I hope you find it useful.
At last we’re no longer under the parenting microscope. We had our adoption visit at court last week which marks the end of professional involvement in our lives, hopefully forever. The hearing itself was not what I expected, and the significance of it will take a while to sink in.
The court process part of adoption is often the one that adopters know nothing about. It has the potential to be the most stressful part though. The stress comes from two things. Firstly, the lack of control and information about the process. The second is because of the way adoption hearings have to take place.
In the early 2000s, the Government brought in new legislation which changed the way adoption hearings were conducted. Previously, if the court made a care order where the plan was for adoption, it also made a freeing order.
This did as it says on the tin. It freed the child so they could be placed for adoption. Once the appeals process had been exhausted for that order, birth parents didn’t receive notice of the adoption hearing. That meant it was just for the adopters and the child and the order was made at that hearing.
The new legislation changed things massively. It meant that freeing orders were replaced with placement orders. It also meant birth parents had to receive notice of the adoption hearing.
This led to a major change in the way hearings were conducted because of the risk of everyone being at the same place at the same time. Effectively, they are now dealt with in two parts. The first part is the hearing that birth parents are given notice of. They can attend and if they do, they can ask for permission to oppose the adoption order.

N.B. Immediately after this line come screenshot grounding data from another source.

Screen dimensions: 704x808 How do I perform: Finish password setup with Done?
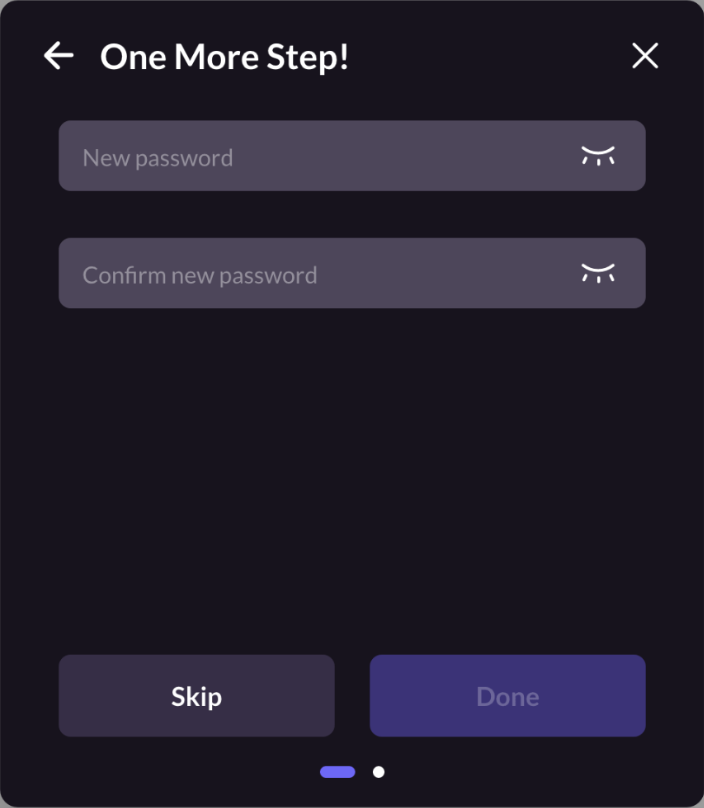click(507, 696)
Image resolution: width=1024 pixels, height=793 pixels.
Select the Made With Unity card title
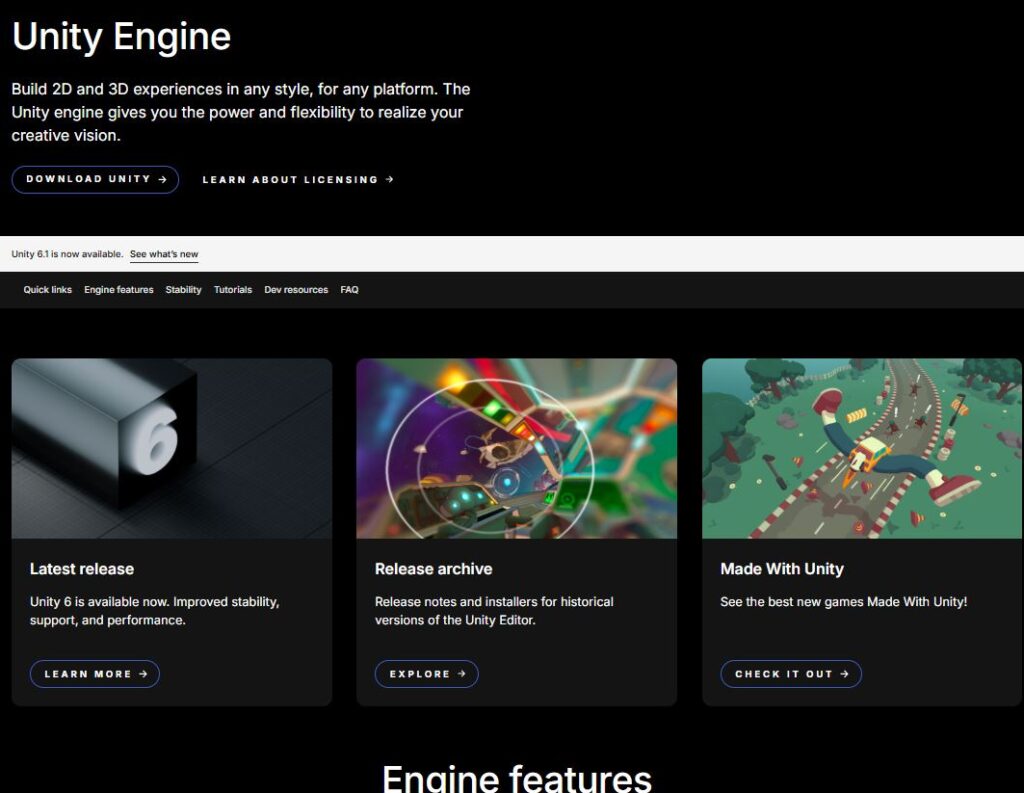(782, 569)
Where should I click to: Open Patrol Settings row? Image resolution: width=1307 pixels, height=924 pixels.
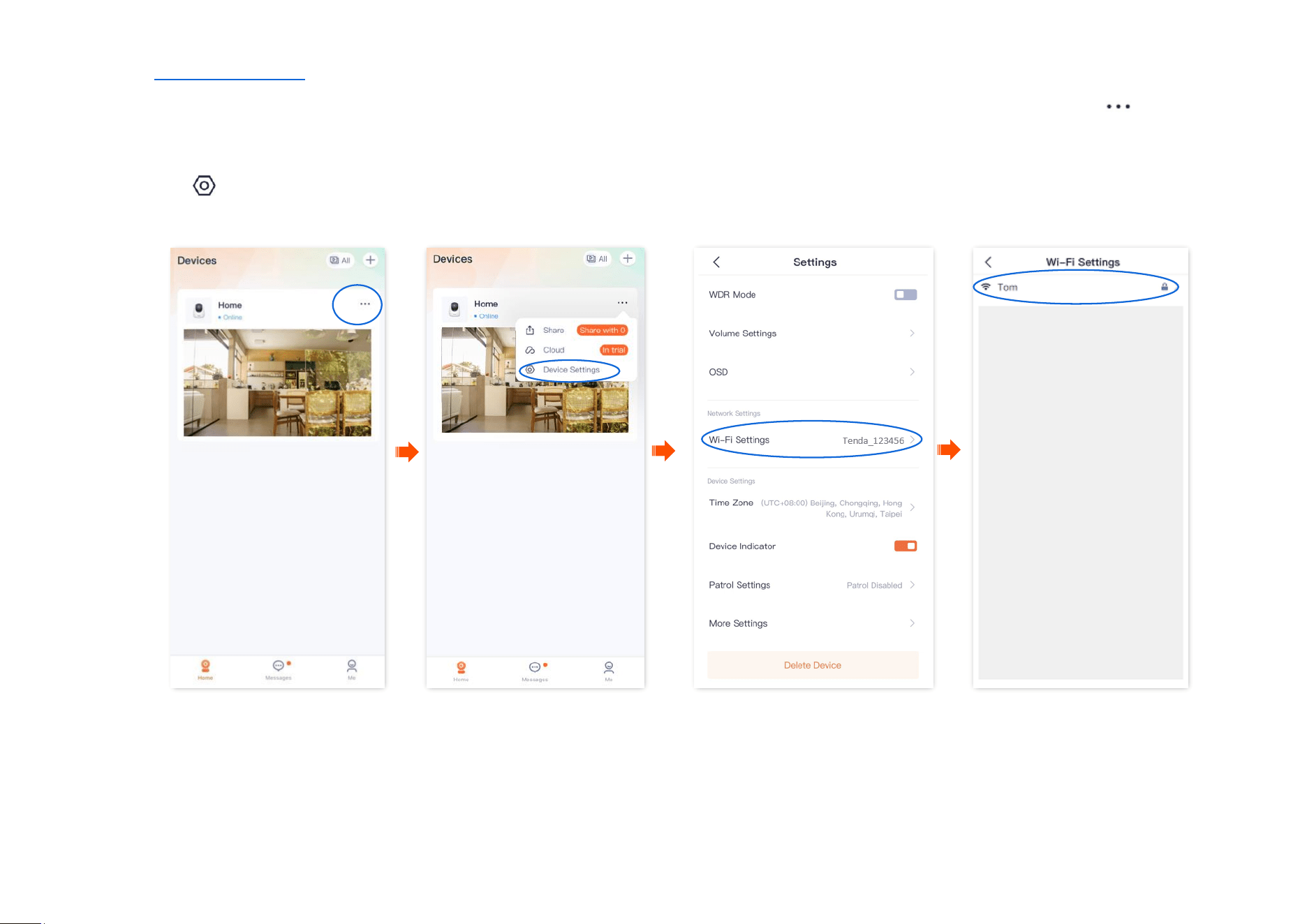(813, 585)
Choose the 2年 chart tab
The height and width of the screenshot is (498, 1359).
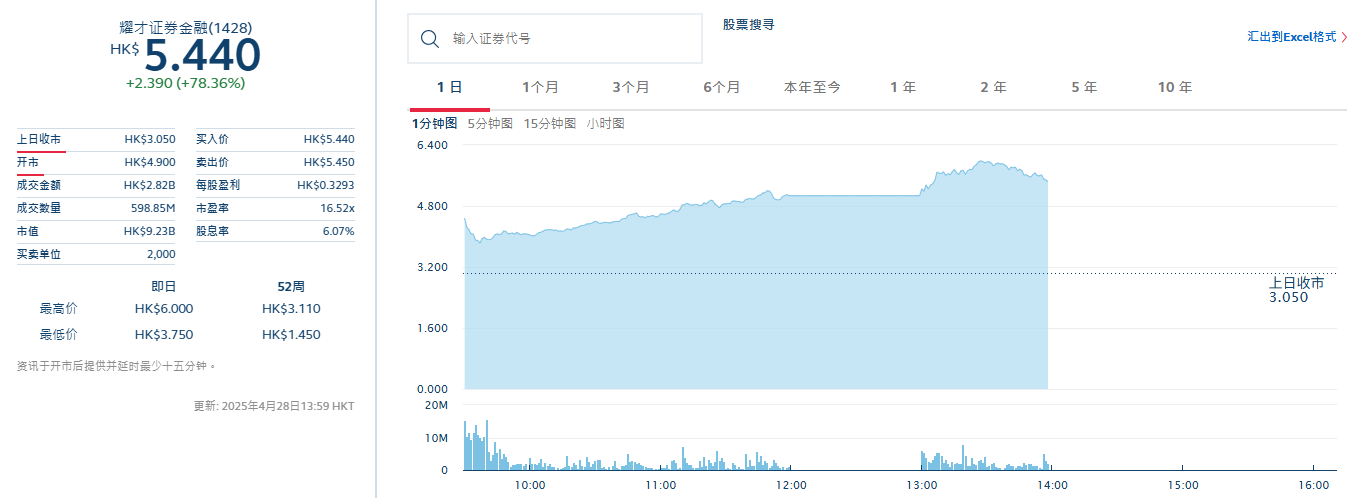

I think this change is unfair to birth parents. It gives them false hope that they have a realistic chance of bringing their child home. The sad reality in the majority of cases is that they don’t and so old wounds and trauma are brought to the surface again. And their hopes of having their child home crushed.
If they are allowed to file a statement, the bar is extremely high in terms of what they have to prove to show their circumstances have changed sufficiently. Even then, the court can say it’s in the child’s best interests to stay where they are.
Birth parents didn’t attend the hearings for either of our children. In one sense, I was relieved. But I was also disappointed. I was disappointed that mum in particular didn’t fight for the lives she grew in her tummy.
I haven’t walked in her shoes and suffered the experiences she has. I can’t begin to imagine how she feels. But I don’t understand why she didn’t fight for them. That’s something that’s going to be difficult for our daughters to understand in the future too.
Once the adoption order is made, the court fixes a second hearing where the adopters and child attend. This has become known as the celebration hearing which isn’t really an appropriate reflection of why children need to be adopted. Our children deserve to be celebrated. Being welcomed into a new family is a momentous time. But I’m not sure many would agree that celebration is the right word to use.
It’s proper name is an adoption visit. The visit for little our eldest daughter felt like a big thing. Some of our close family and friends came along and it really felt like the appropriate way to mark the new chapter in all our lives. It marked the end of professional involvement and I felt like I was finally a mum.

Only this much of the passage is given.